Mouse Strains - Karl Pfeifer Lab | NICHD - Eunice Kennedy Shriver National Institute of Child Health and Human Development

Mouse Strains

The following mouse mutants are available for distribution.

H19-DICR (or DMJ) deletes sequences between -10 and -1 kb upstream of the H19 transcriptional start site. This deletion removes the H19DMR and results in loss of imprinting of the Igf2 and H19 genes. See Kaffer et al. 2000.
H19-ICRflox (or MJ) carries loxP insertions at the -7 and -1 kb positions upstream of the H19 transcriptional start site. Thus the H19DMR is flanked with loxP elements.
UGI8 mice are FVB congenics that carry a distal 7 chromosome that is M. castaneus in origin. See Gould and Pfeifer 1998.
H19-DME (or VM3) deletes sequences between +10 and +34 Kb downstream of the H19 transcriptional start site. This deletion removes sequences essential for expression of H19 and of Igf2 in skeletal muscle. See Kaffer et al. 2001.
H19-DCTCF deletes 400 bp at +28kb. This deletion removes muscle specific CTCF binding sites.
H19BAC (or EI27) carries an BAC transgene including the H19 gene and 7 kb of upstream and approximately 140 kb of downstream sequences. See Kaffer et al. 2000.
H19DEx1 (or DMIL) deletes 700 bp within H19 exon 1. The truncated RNA is unstable. Thus this deletion results in depletion of H19 lncRNA without altering levels of H19-dependent miRNA 675. See Srivastava et al. 2003.

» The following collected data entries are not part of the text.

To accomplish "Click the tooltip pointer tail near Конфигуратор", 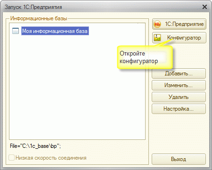I will (164, 43).
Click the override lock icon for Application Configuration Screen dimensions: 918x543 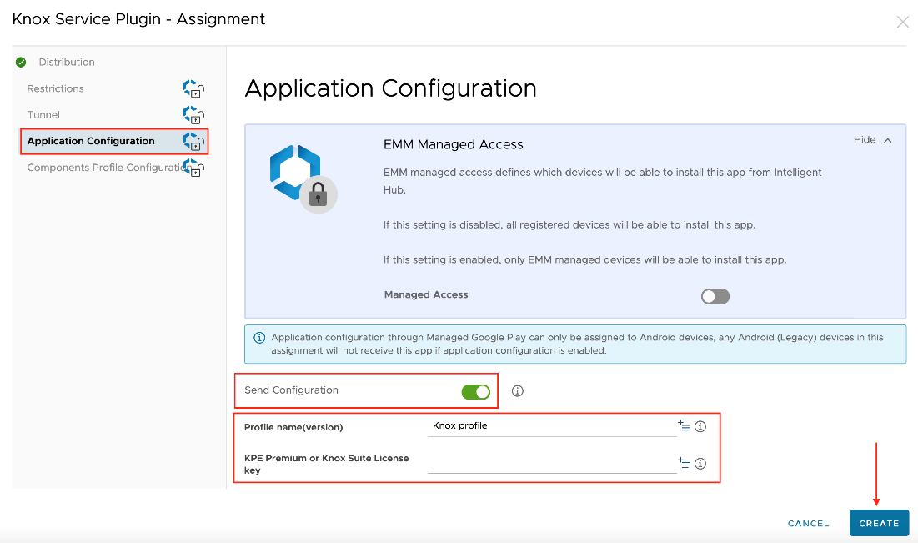pyautogui.click(x=193, y=141)
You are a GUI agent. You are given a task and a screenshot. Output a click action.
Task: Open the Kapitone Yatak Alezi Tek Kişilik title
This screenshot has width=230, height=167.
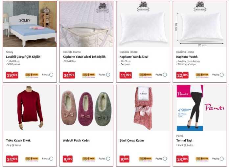tap(84, 57)
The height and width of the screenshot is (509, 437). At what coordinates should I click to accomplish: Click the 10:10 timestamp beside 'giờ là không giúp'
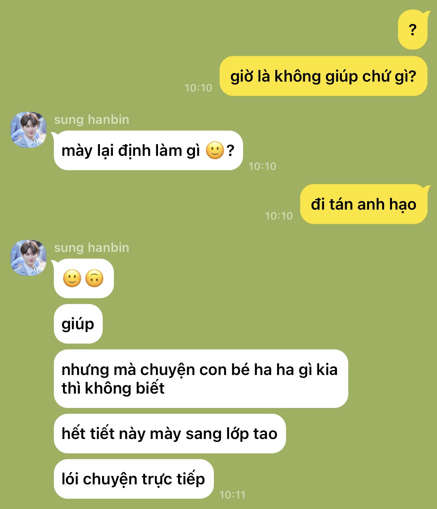(198, 88)
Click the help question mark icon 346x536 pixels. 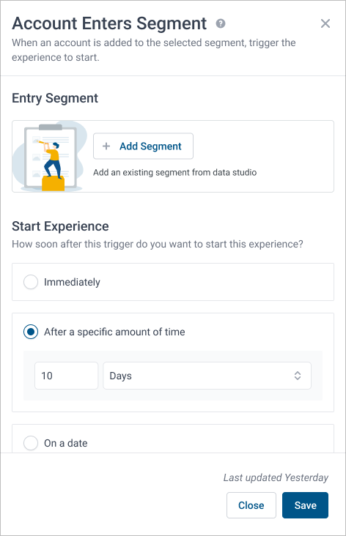click(x=221, y=23)
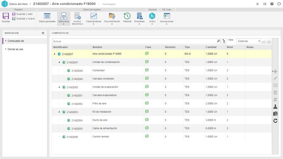Collapse the 21402053 Kit de instalación node
The width and height of the screenshot is (283, 159).
coord(59,112)
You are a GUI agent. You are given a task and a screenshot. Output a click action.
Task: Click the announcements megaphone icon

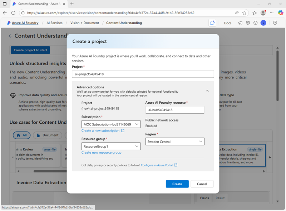coord(240,23)
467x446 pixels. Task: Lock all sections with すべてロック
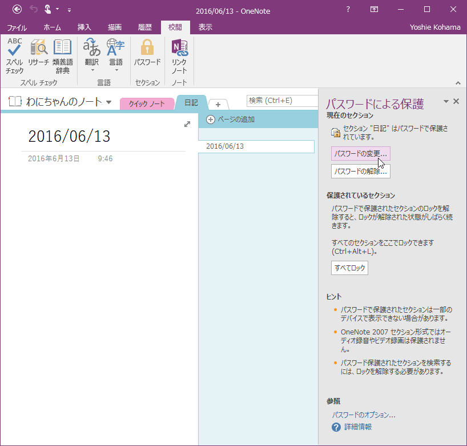coord(349,268)
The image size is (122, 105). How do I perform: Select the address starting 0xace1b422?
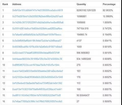pos(38,71)
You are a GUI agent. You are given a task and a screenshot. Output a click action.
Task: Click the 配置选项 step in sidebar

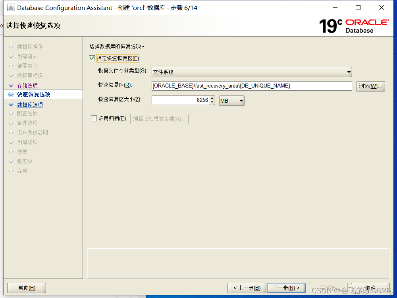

J800 carries an insertion/deletion mutation at the Kcnq1 gene and results in a complete loss in Kcnq1 gene activity. See Casimiro et al. 2001.
J343 carries a point mutations in Kcnq1 resulting in the following change the Kcnq1 peptide: A340E. See Casimiro et al. 2004.

Casq2Δ (or Δ588) carries a deletion of the Casq2 promoter and exon 1. No Casq2 mRNA or protein are detectable. See Knollman et al. 2006.
Casq2-Floxed (or Casq2-588) carries loxP insertions around Casq2 promoter and exon 1. This allele is functionally wild type but cre-mediated recombination results in a Casq2 null allele. See Flores et al. 2018.
Casq2-RevFloxed (or Casq2-700) inverts the Casq2 promoter and exon 1 and flanks them with inverted loxP sites. This allele is functionally null but cre-mediated recombination results in a functionally wild type Casq2 allele. See Flores et al. 2018.